P.S. The peak is obviously very high; we’ll see how broad it gets over the next few days. It’s a little like watching the light-curve of a supernova …
Well .. i still hope that we get an answer to what has caused the issue in the first place.
As for now i'm sure that the issues were caused by switching from boinc 506 to 507 and introducing a "bug" that hasn't been there before (that's the server version of course).
So please tell use what caused the issues in the first place...
Not a guess, but an actual post by a BOINC developer explaining that there was database issues. If you read the whole thread, it does explain Einstein is part of this issue.
Here’s an impressive illustration of how great the backlog was, from the E@h overview page on BOINCstats:
—it appears that over sixty million credits were granted yesterday.
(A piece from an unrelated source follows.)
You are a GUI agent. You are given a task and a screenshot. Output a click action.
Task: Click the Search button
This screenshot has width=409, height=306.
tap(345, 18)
P.S. The peak is obviously very high; we’ll see how broad it gets over the next few days. It’s a little like watching the light-curve of a supernova …
I expect it will be a one-day wonder. From what I could see, they held off the stats export until the validator had finished catching up - and very sensible too.
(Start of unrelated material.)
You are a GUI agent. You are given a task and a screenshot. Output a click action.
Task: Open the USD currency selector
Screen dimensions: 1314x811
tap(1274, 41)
Not a guess, but an actual post by a BOINC developer explaining that there was database issues. If you read the whole thread, it does explain Einstein is part of this issue.
Matt's post explained what happened, but not why, nor how it came to escape into the wild without checking.
We've just finished 95% of a 16 million WU run with no problems at all: and I think it's generally accepted that the problems with the final 5% were more attributable to data traffic load and fileserver problems, rather than database issues.
So I don't see why the database has such problems with the new 7 million WU run. I'm afraid I just don't buy the 'tipping point' theory, that Moore's Law has speeded up the user base just enough to outrun the servers.
I'm with Crunch3r on this one: I suspect that a BOINC back-end upgrade went out the door without being fully tested. Having seen the state of readiness of the 5.8.x client range when they were declared fit for public use, it wouldn't surprise me if the same thing had happened in the server code.
If that analysis is correct, I hope the BOINC team (by which I mean the integraters and releasers of the volunteer code) learn the lesson: More Haste, Less Speed.
If I understand Bruce's post correctly, the late-stage problems in the previous run were directly related to one of this run's problem. When the supply of "short" (as we call them) work units ran lower than the demand (from slow systems), the behavior of the BOINC code very badly bogged down the system with massive slow searches.
Yep, I understood it the same way. Maybe that's why the old P3 here didn't get any more work. No idea, but it sounds kinda logical. Don't worry, it hasn't been idle, my Dad developed a liking for Quantum Monte Carlo so the box was busy there. The post just made me wonder.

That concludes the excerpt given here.